▶ **Description of the task**: Return only the lines of the listing below that run from the line with "Bags & Totes (747, 1212)" through the line with "American Spirit God", both ends included, exactly as written.
<<<<
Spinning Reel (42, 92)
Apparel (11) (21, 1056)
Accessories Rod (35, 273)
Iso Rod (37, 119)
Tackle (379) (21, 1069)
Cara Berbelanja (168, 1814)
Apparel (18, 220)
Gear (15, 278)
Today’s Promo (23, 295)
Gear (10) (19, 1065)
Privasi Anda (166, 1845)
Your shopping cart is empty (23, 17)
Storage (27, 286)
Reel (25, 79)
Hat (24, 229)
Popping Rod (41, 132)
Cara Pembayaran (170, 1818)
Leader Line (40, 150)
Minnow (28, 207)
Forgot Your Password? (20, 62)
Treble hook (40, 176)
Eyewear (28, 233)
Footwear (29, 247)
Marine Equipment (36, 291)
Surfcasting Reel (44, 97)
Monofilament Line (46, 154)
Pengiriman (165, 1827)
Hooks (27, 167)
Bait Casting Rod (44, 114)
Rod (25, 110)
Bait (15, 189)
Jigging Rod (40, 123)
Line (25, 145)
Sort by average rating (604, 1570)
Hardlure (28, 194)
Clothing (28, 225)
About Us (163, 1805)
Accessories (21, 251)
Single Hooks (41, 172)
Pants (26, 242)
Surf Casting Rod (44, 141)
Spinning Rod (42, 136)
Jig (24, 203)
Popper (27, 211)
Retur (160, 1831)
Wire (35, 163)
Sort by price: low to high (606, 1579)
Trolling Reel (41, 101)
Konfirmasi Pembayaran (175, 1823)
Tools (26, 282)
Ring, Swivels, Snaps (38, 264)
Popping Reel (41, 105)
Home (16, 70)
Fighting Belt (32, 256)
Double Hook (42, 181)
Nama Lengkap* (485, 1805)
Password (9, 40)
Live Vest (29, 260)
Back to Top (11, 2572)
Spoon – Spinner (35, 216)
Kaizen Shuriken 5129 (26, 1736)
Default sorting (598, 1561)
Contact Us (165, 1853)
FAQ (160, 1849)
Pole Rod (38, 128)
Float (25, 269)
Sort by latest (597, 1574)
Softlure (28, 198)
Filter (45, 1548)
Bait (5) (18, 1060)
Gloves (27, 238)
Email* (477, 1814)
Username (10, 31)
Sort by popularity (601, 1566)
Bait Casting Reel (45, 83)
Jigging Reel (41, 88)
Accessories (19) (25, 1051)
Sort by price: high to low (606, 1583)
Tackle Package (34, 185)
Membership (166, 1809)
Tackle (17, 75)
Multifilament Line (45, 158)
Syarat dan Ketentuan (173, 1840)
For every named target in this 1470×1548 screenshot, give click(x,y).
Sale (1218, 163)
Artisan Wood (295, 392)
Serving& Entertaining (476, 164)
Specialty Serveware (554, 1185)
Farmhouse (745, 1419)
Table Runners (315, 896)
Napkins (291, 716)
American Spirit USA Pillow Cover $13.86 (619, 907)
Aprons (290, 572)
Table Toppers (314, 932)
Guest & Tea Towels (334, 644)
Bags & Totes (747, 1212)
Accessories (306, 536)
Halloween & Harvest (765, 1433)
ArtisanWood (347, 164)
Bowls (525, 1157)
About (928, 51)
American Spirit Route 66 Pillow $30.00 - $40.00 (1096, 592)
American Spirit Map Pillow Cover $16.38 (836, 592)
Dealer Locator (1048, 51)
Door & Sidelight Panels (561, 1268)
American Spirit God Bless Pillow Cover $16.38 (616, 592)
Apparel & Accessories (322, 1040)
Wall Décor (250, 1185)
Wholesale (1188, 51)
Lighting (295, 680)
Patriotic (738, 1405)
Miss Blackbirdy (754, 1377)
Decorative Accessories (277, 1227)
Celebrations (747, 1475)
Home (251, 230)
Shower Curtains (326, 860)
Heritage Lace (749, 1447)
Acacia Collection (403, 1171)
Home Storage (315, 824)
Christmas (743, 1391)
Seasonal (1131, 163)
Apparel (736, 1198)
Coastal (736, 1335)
>>>>
▶ **Result of this exercise**:
Bags & Totes (747, 1212)
Accessories (306, 536)
Halloween & Harvest (765, 1433)
ArtisanWood (347, 164)
Bowls (525, 1157)
About (928, 51)
American Spirit Route 66 Pillow $30.00 - $40.00 (1096, 592)
American Spirit Map Pillow Cover $16.38 (836, 592)
Dealer Locator (1048, 51)
Door & Sidelight Panels (561, 1268)
American Spirit God Bless Pillow Cover $16.38 (616, 592)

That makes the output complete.